On vous propose, d’abord, de lire ces articles afin de mieux vous renseigner sur le thème que l’on traitera dans ce sujet.

Les articles : 

  1. https://www.lemonde.fr/economie/article/2019/12/02/la-creation-d-un-conseil-de-deontologie-des-medias-divise-la-profession_6021320_3234.html
  2. http://medialab-geneve.ch/quel-est-linteret-de-la-deontologie-dans-le-journalisme/
  3. https://www.courrierinternational.com/dessin/le-dessin-du-jour-fake-news-partout-confiance-nulle-part
  4. https://www.lalettre.pro/CSA-un-nouveau-barometre-sur-les-effets-de-la-crise_a24896.html

NOTE : C’est un sujet polémique, complexe et inspiré des sujets DALF session 2020 qui intéresse chacun de nous surtout les candidats DALF. N’hésitez pas à partager vos idées dans la section «commentaires» !

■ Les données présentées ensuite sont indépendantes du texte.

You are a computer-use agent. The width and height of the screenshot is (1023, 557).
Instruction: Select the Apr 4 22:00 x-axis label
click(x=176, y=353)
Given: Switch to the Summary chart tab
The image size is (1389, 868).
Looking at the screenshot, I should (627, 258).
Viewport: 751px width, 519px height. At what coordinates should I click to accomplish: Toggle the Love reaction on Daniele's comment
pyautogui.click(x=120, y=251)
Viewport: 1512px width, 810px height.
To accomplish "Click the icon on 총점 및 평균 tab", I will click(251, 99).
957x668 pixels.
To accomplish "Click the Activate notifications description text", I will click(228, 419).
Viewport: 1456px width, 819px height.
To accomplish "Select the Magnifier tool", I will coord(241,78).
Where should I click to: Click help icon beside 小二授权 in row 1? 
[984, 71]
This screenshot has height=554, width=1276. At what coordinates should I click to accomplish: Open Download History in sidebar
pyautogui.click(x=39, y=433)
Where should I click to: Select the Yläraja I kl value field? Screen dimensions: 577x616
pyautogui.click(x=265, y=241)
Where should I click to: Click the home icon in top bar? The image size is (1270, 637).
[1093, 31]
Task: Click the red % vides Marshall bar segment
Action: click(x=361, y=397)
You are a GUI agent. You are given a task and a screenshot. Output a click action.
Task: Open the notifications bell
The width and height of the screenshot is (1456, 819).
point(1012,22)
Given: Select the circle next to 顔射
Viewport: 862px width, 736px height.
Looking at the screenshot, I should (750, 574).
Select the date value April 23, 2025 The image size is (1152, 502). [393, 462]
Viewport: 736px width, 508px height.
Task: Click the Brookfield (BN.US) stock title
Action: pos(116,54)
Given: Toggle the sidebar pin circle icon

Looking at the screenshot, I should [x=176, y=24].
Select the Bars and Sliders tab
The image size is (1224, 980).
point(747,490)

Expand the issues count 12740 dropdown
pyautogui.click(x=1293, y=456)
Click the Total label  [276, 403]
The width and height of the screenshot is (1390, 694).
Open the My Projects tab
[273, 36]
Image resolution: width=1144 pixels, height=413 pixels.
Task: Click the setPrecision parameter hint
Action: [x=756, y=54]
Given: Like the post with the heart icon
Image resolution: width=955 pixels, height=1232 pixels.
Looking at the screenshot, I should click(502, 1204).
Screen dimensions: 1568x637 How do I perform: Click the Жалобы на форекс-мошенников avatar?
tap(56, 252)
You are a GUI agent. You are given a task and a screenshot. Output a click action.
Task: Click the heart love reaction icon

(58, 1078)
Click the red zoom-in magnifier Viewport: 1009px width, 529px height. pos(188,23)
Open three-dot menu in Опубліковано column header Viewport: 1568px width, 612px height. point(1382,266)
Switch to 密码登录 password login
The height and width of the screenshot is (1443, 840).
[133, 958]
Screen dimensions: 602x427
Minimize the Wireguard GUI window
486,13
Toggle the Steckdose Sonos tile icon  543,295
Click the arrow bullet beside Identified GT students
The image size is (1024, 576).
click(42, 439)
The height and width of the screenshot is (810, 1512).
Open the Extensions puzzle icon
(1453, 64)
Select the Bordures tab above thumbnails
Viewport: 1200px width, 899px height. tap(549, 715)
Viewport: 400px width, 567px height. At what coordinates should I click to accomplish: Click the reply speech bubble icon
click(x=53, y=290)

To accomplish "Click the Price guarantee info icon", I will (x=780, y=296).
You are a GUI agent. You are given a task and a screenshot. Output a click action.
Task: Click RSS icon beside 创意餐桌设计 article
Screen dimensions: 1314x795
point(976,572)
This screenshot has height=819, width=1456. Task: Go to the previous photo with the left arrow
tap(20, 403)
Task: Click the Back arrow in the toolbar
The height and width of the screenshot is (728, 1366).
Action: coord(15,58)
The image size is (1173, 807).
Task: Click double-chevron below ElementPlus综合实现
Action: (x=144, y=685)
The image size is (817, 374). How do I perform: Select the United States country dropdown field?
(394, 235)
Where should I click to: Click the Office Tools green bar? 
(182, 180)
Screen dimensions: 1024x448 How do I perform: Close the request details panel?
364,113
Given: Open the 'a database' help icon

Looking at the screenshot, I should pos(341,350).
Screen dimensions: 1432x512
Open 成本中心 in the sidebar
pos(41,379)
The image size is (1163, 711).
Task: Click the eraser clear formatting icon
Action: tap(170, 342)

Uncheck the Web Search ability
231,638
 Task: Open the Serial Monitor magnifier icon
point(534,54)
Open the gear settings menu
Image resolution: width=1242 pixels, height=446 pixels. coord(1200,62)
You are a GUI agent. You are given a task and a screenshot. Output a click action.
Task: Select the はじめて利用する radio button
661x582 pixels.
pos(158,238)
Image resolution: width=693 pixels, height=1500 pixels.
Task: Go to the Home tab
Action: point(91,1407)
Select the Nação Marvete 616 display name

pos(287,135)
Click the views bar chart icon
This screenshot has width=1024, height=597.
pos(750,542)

Sujet : « A l’ère du numérique et de la propagation des fausses infos, la déontologie journalistique pourrait-elle s’avérer une vraie solution contre la défiance des Français envers les médias ? « 

  Quelles modalités pour la déontologie journalistique?

Tout d’abord, qu’est-ce que les médias ? Les médias traditionnels tels que la radio, la presse écrite, électronique ou les faux médias digitaux tels que Facebook, Twitter, Google, blogues qui ne sont pas considérés en tant que média mais restent encore les canaux d’information ?  En tout cas, les deux révolutionnent notre vie quotidienne et ont une puissance parce qu’ils ont les outils et les mécanismes qui règnent sur notre quotidien. Ils ont une influence inestimable sur notre culture et sur nos opinions.

À l’ère numérique, l’humanité est inondée de fausses informations, de vidéos truquées, de rapidité de l’information, de profusion, d’immédiateté d’accès, de théories du complot, de montages photos, de chiffres erronés, d’articles inventés de toutes pièces sur des sites humoristiques… Internet et les réseaux sociaux regorgent d’infox, d’autant plus en période électorale (surtout celle d’élection présidentielle américaine de 2016) ou pendant les grandes séquences d’actualité. De même, tout ce que vous voyez sur votre écran : news feed, trending events est personnalisé par les algorithmes d’IA des médias selon vos goûts. Tout cela non seulement bouleverse les conditions d’exercice du métier d’un journaliste mais aussi provoque une méfiance vis-à-vis des médias chez les consommateurs ( seul un quart de la population française se fie aux médias, selon le sondage réalisé par Le Croix). De sorte qu’il devient encore plus urgent d’établir un cadre clair pour la pratique et l’exercice du métier de journalisme en renouvelant les codes de la déontologie journalistique. 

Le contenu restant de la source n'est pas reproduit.